In Book 6, Aeneas, with the guidance of the Cumaean Sibyl, descends into the underworld through an opening at Cumae; there he speaks with the spirit of his father and is offered a prophetic vision of the destiny of Rome.
Roman bas-relief, 2nd century: Aeneas lands in
Latium, leading
Ascanius; the sow identifies the place to found his city (book 8).
Upon returning to the land of the living, Aeneas leads the Trojans to settle in the land of Latium, where he courts Lavinia, the daughter of king Latinus. Although Aeneas would have wished to avoid it, war eventually breaks out. Juno is heavily involved in causing this war—she convinces the Queen of Latium to demand that Lavinia be married to Turnus, the king of a local people, the Rutuli. Juno continues to stir up trouble, even summoning the Fury Alecto to ensure that a war takes place.
Seeing the masses of Italians that Turnus has brought against him, Aeneas seeks help from the Tuscans, enemies of Turnus. He meets King Evander from Arcadia, whose son Pallas agrees to lead troops against the other Italians. Meanwhile, the Trojan camp is being attacked, and a midnight raid leads to the deaths of Nisus and his companion Euryalus, in one of the most emotional passages in the book. The gates, however, are defended until Aeneas returns with his Tuscan and Arcadian reinforcements.
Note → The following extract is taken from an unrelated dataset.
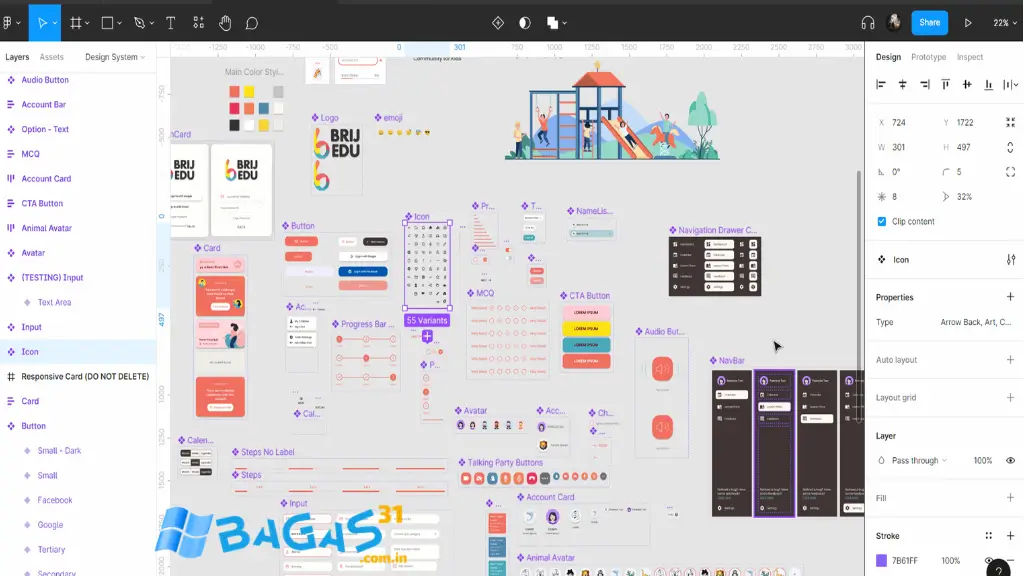This screenshot has width=1024, height=576.
Task: Switch to the Prototype tab
Action: [927, 57]
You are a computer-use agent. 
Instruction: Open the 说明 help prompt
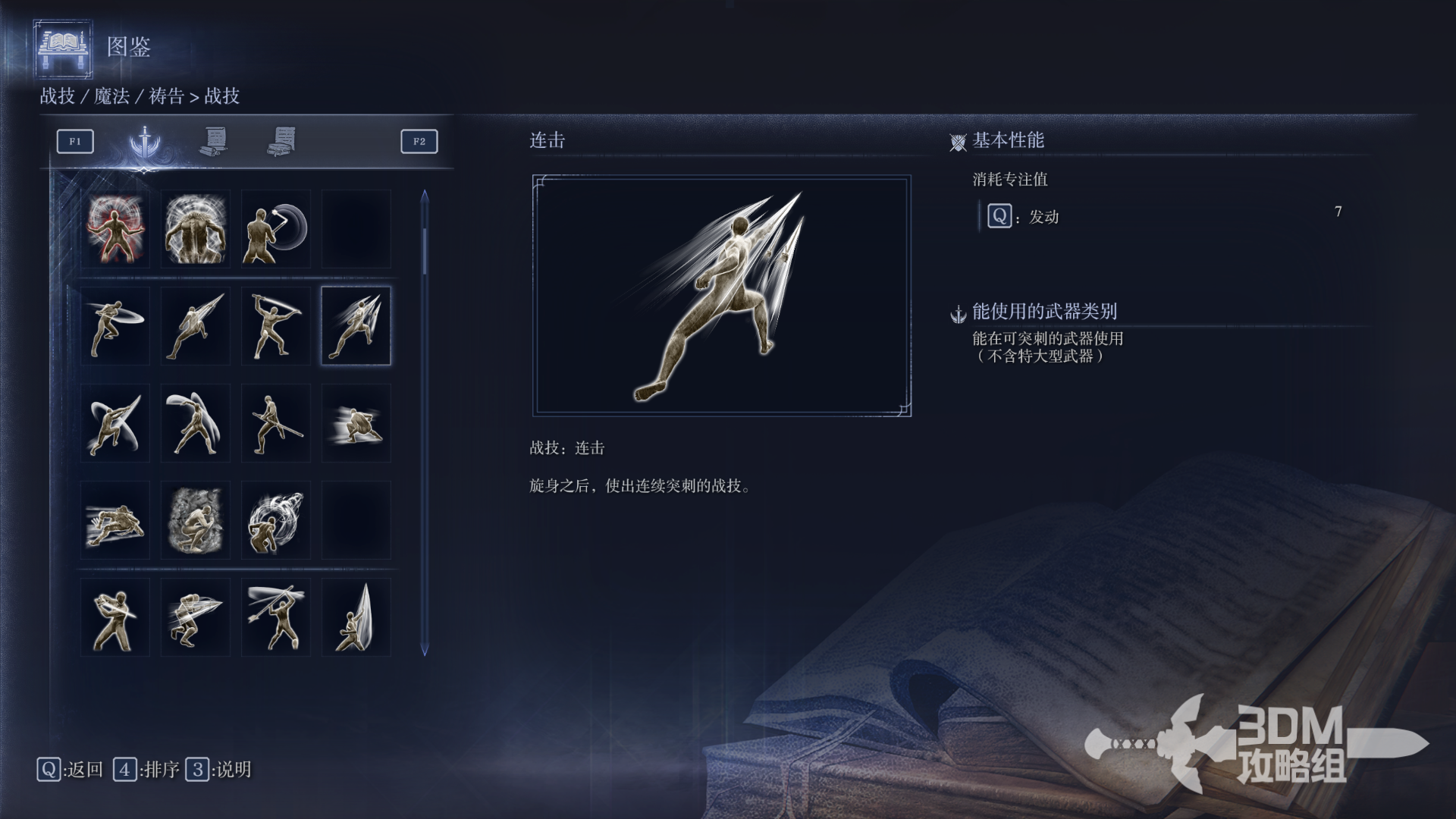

In the battling that follows, many heroes are killed—notably Pallas, who is killed by Turnus, and Mezentius, Turnus' close associate. The latter, who has inadvertently allowed his son to be killed while he himself fled, reproaches himself and faces Aeneas in single combat—an honourable but essentially futile pursuit. Another notable hero, Camilla, a sort of Amazon character, fights bravely but is eventually killed. She has been a virgin devoted to Diana and to her nation; the man who kills her is struck dead by Diana's sentinel Opis after doing so, even though he tries to escape.
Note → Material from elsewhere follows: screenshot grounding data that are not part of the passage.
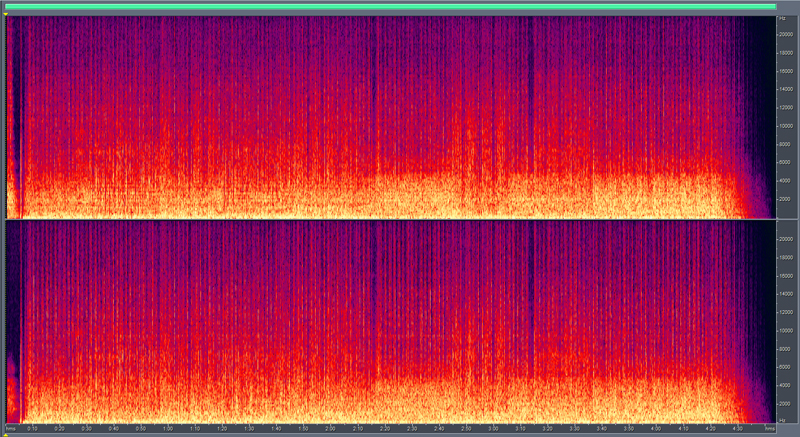Click the 2:00 mark on time ruler
The image size is (800, 437).
click(330, 429)
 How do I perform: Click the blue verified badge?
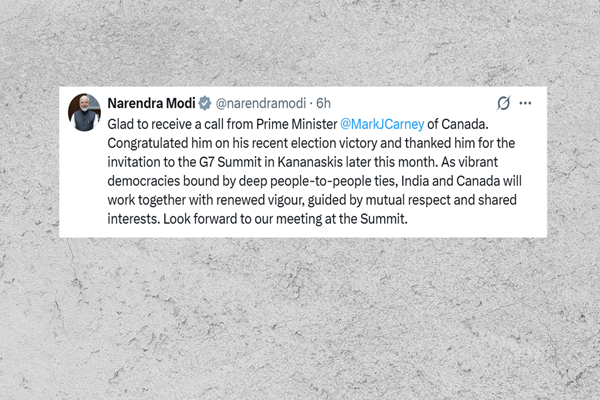click(204, 103)
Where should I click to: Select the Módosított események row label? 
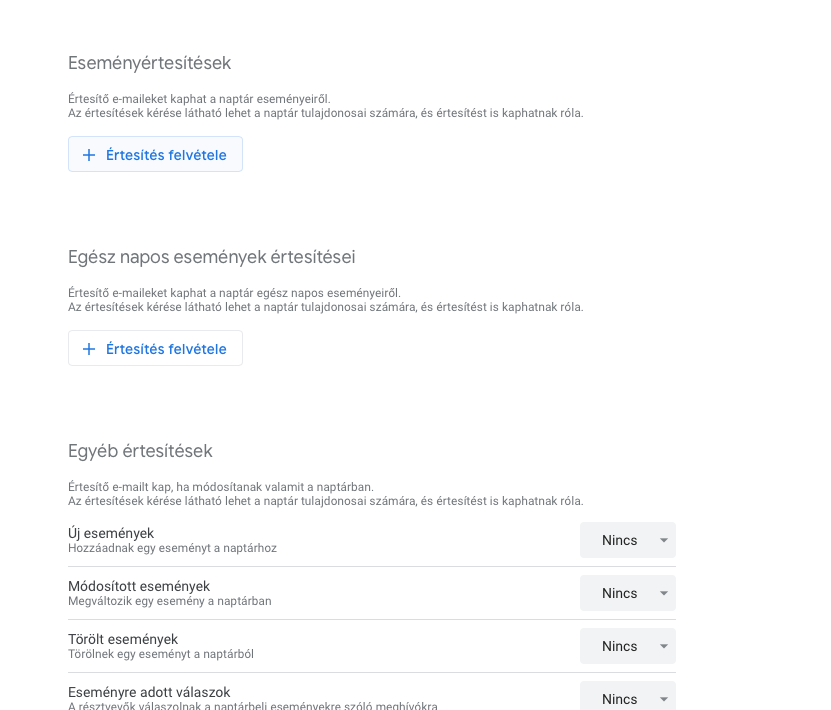point(139,586)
After this, single combat is proposed between Aeneas and Turnus, but Aeneas is so obviously superior that the Italians, urged on by Turnus's divine sister, Juturna, break the truce. Aeneas is injured, but returns to the battle shortly afterwards. Turnus and Aeneas dominate the battle on opposite wings, but when Aeneas makes a daring attack at the city of Latium (causing the queen of Latium to hang herself in despair), he forces Turnus into single combat once more. In a dramatic scene, Turnus's strength deserts him as he tries to hurl a rock, and he is struck by Aeneas's spear in the leg. As Turnus is begging on his knees for his life, the poem ends with Aeneas killing him in rage when he sees that Turnus is wearing the belt of his friend Pallas as a trophy.
[edit] Reception of the Aeneid
Critics of the Aeneid focus on a variety of issues (see Fowler in the OCD for an excellent bibliography and summary).[3] The tone of the poem as a whole is a particular matter of debate; some see the poem as ultimately pessimistic and politically subversive to the Augustan regime, while others view it as a celebration of the new imperial dynasty. Virgil makes use of the symbolism of the Augustan regime, and some scholars see strong associations between Augustus and Aeneas, the one as founder and the other as re-founder of Rome. A strong teleology, or drive towards a climax, has been detected in the poem. The Aeneid is full of prophecies about the future of Rome, the deeds of Augustus, his ancestors, and famous Romans, and the Carthaginian Wars; the shield of Aeneas even depicts Augustus' victory at Actium in 31 BC. A further focus of study is the character of Aeneas. As the protagonist of the poem, Aeneas seems to constantly waver between his emotions and commitment to his prophetic duty to found Rome; critics note the breakdown of Aeneas' emotional control in the last sections of the poem where the "pious" and "righteous" Aeneas mercilessly slaughters Turnus.
The Aeneid appears to have been a great success. Virgil is said to have recited Books 2, 4, and 6 to Augustus;[4] The mention of her son, Marcellus, in book 6 apparently caused Augustus' sister Octavia to faint. Unfortunately, the poem was unfinished at Virgil's death in 19 BC.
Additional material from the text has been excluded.